In our ‘new’ South Africa of twenty years we are long past labeling our people on the basis of their skin colour, and you as a Brit should be even more correct in this. Why would you want to offend our people, and a lovely Sipho, who did fantastically well to make runner-up on MasterChef SA Season 3? She has no political motive to make a statement about her career or her skin colour, which you and your colleagues are pushing upon her. What is your motive Mr Smith? Do have nothing else to write about, than to find a racist political angle in the harmless home-cooking show MasterChef SA?
PS. I hope we will see a follow-up article on the Minimum Wage in the train driver sector?!
Chris von Ulmenstein, Whale Cottage Portfolio: www.whalecottage.com Tel (021) 433-2100, Twitter:@WhaleCottage Facebook: click here
Well done Chris!
About time someone have the guts to speak out!
Many thanks Hein, your support is greatly appreciated.
Your blog expends quite a bit of time and effort writing about a “relatively mediocre South African cooking show”. As for usurping the editor’s role and suggesting what a reporter should cover, I suppose Smith and the Grauniad should be grateful for such advice from a finalist in the SA Blog Awards.
Thank you for your point of view Jean, even if I detect some sarcasm!
Did you mean The Guardian?
For the newspaper’s African correspondent to write about MasterChef SA makes it a “relatively mediocre South African cooking show”!
Chris, everyone in the UK refers to it as the “Grauniad” because of its numerous typos in every edition. This derogatory title first appeared in Private Eye, way back in the 70s.

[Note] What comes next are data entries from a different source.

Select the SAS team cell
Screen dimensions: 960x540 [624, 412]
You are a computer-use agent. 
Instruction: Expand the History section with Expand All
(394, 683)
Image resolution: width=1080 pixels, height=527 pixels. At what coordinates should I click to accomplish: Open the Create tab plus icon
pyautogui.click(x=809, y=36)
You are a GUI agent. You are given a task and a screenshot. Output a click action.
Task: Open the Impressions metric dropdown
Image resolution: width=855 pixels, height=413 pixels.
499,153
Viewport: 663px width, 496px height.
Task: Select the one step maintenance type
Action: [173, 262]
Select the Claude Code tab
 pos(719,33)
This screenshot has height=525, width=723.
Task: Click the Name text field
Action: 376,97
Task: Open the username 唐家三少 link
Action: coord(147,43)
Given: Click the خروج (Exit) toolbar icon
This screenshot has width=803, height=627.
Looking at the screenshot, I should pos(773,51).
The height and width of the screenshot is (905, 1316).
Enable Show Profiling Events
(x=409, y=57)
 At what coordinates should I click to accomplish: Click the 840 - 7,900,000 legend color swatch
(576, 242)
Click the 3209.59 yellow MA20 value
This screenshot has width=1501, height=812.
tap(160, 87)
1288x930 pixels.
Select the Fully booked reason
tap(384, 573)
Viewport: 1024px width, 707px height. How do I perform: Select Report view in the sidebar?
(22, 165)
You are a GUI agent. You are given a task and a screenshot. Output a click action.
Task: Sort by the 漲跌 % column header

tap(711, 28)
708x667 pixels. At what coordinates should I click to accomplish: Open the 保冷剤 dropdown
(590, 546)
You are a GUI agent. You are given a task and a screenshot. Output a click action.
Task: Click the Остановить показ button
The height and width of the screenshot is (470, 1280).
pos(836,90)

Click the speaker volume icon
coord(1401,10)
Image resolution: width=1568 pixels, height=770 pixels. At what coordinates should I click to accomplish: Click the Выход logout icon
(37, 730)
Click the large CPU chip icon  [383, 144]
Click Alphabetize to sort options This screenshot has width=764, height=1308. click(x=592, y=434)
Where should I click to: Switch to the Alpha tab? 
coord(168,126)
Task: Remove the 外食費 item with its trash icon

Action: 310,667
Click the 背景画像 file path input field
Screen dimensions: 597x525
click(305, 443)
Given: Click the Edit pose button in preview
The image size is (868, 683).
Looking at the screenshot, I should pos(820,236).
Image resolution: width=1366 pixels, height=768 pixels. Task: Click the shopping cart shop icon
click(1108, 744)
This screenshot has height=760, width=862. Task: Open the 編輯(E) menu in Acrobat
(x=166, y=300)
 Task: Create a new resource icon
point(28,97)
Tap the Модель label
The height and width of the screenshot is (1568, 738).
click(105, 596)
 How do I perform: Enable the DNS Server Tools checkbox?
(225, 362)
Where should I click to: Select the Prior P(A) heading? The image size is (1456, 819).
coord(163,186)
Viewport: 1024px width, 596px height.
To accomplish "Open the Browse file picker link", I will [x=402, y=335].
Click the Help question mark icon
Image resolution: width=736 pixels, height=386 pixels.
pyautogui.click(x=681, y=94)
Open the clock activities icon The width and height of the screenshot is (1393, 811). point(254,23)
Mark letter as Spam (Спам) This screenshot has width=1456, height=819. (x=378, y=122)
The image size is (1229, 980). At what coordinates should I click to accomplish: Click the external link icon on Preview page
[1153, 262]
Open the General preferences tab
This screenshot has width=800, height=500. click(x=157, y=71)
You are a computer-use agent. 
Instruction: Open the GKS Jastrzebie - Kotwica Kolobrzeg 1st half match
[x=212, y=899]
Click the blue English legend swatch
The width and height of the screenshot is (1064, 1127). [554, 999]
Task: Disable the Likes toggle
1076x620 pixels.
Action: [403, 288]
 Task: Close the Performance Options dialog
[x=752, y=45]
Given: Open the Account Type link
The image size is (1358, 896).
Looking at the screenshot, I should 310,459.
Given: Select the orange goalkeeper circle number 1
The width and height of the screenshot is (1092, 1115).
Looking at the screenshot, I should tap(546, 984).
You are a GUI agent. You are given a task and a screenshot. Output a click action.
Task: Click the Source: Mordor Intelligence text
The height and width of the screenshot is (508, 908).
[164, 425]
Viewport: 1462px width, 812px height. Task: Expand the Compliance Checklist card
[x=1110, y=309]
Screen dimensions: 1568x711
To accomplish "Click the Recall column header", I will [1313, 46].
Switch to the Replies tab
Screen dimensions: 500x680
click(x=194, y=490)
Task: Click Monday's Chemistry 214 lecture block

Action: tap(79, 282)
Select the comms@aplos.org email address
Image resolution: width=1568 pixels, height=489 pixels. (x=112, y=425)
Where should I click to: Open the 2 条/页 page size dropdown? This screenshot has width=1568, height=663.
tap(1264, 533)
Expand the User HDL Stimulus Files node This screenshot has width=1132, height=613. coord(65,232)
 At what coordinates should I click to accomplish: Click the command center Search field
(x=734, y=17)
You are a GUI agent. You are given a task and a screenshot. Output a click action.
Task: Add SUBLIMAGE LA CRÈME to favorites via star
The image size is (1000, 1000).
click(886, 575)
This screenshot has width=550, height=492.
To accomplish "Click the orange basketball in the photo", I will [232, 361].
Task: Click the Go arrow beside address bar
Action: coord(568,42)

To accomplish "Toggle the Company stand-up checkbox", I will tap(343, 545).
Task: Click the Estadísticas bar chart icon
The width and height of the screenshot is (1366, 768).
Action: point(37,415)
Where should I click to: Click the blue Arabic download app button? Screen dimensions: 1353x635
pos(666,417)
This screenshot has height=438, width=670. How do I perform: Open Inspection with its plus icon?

Moving on, I wouldn’t stress yourself about any article in this narrow minded left wing rag. Its minute readership, mainly employees of the equally left wing BBC, is probably smaller than the readership of your blog!!
Thank you for teaching me something new Nick, and for the compliment!
Surprised nick has time to comment on this in between reading the times the daily mail watching Fox News and attending local conservative meetings ….
Not sure why Nick cannot deal with facts. The term he is referring to is old and relates to the days when it was the Manchester Guardian and not today. Everyone in the UK does not refer to it as that. It does not have a minute readership as I have mentioned before. Readership figures for print and online are similar for both the Guardian and the Daily Telegraph and over 80% of readers of both publications are ABC1 adults. It is Nick who is showing signs of narrow mindedness by submitting such posts and he could learn from reconciliation.